There are two other pencils that came out of that DC show collection, which I believe supports this conclusion and indicates who that likely buyer was:


Over the course of more than fifteen years of collecting, these two examples nearly doubled my collection of pencils from the “Western Pencil Company.”  Here’s the other three I’ve found, all of which were pictured in The Catalogue on page 172 when I published the book five years ago.  It’s been that long since I’ve found any other examples:


Note that there are two different tips styles on these.  Normally I would think that the ones with the longer tips and straighter barrels are earlier, since the machining is more complicated to make the tapered barrels with a shorter tip:


But that’s just a theory based on observation of similar models.  One thing all three share is the same imprint:


“Western Pencil Co. / Los Angeles - USA” My new black and pearl example is identical to the one I’ve had for awhile, with the same imprint:


The jade example, however . . . is unmarked.

Here’s where the junk box provenance comes in.  That makes four pencils you don’t normally find – two of which I haven’t turned up in more than five years – in one collection.  I think they came from a common source.

There’s plenty of other reasons to suggest that Dollar Point was acquired lock, stock and barrel by a purchaser which resumed operations, turning out Artpoints using the existing tooling (without, of course, the Dollarpoint imprint) and later converting that same mechanism for use with celluloid barrels as brightly colored celluloids supplanted metal pencils towards the end of the 1920s.  Notice how similar the two are:




Unfortunately, I don’t have any direct evidence concerning who this mysterious purchaser might have been – but I do have one solid clue as to who was running the show by the end of 1927:


On December 3, 1927, the Los Angeles Times reported that a fire had destroyed the building “of" (doesn’t say “owned by”) the Western Pencil Company, which was located at 1101 Venice Boulevard, Los Angeles.  Otto Gamball, the factory superintendent, saw a batch of celluloid catch fire when it was overheated in an oven, and in his attempt to remove the burning celluloid from the building he sustained life-threatening burns.  I never found a follow up article indicating whether he survived.

The other clue in the story is a name associated with Western Pencil: “Mrs.

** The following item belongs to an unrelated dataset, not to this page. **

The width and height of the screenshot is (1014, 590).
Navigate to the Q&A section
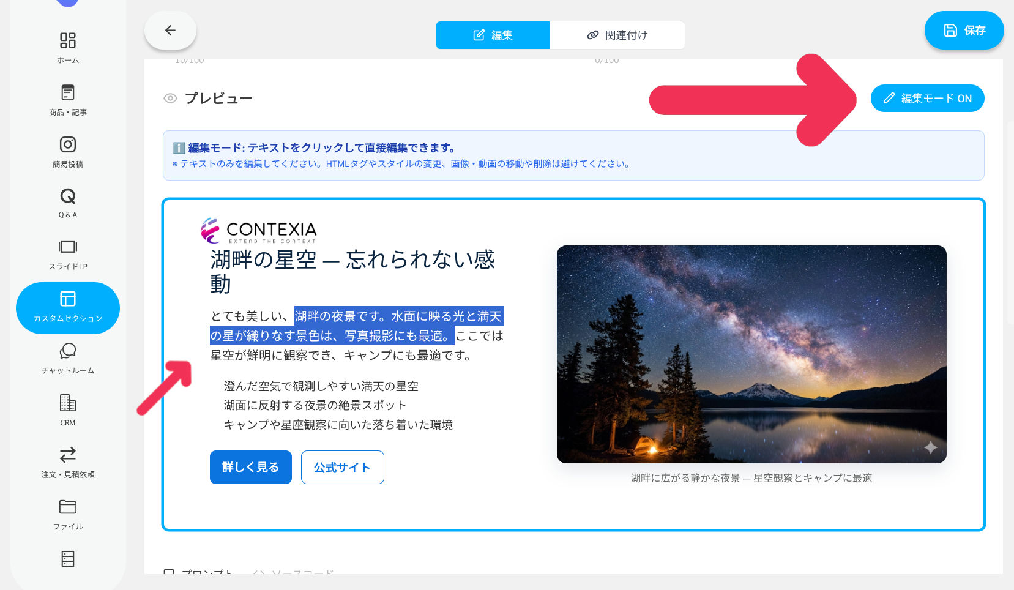click(67, 199)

H.L. Zimmerman,” who is reported to be “the wife of the owner of the factory.”  Following the conventions of the day, I believe this means the owner of the factory was H.L. Zimmerman, and I believe that means the owner of Western Pencil, not just the building in which it was housed (note that she was injured attempting to rescue the books and records of the company – something a mere building owner would not have risked life and limb to preserve on behalf of a tenant).

Did Western Pencil itself survive the blaze?  Maybe, for a time.  After the report of the fire, the only other mention I found of a “Western Pencil Company” was a notice that all of the firm’s machinery and equipment – even three cars – were being auctioned on February 22, 1938:


The year 1938 seems late for the examples of the Western Pencil Company I’ve found to date.  Maybe that’s why the company folded, as its squared-off flattop pencils became passe and the company failed to keep up with the times.  Maybe the company stopped marking its products, as my new jade example suggests it might have done, and there’s other unmarked, more streamlined pencils out there we just haven’t known to attribute to the company.

But maybe, of course, there’s streamlined pencils out there marked “Western Pencil Company” which would prove that Western not only survived the fire but continued to flourish for another decade.  That’s why, even after I’ve amassed thousands of mechanical pencils, the hunt continues.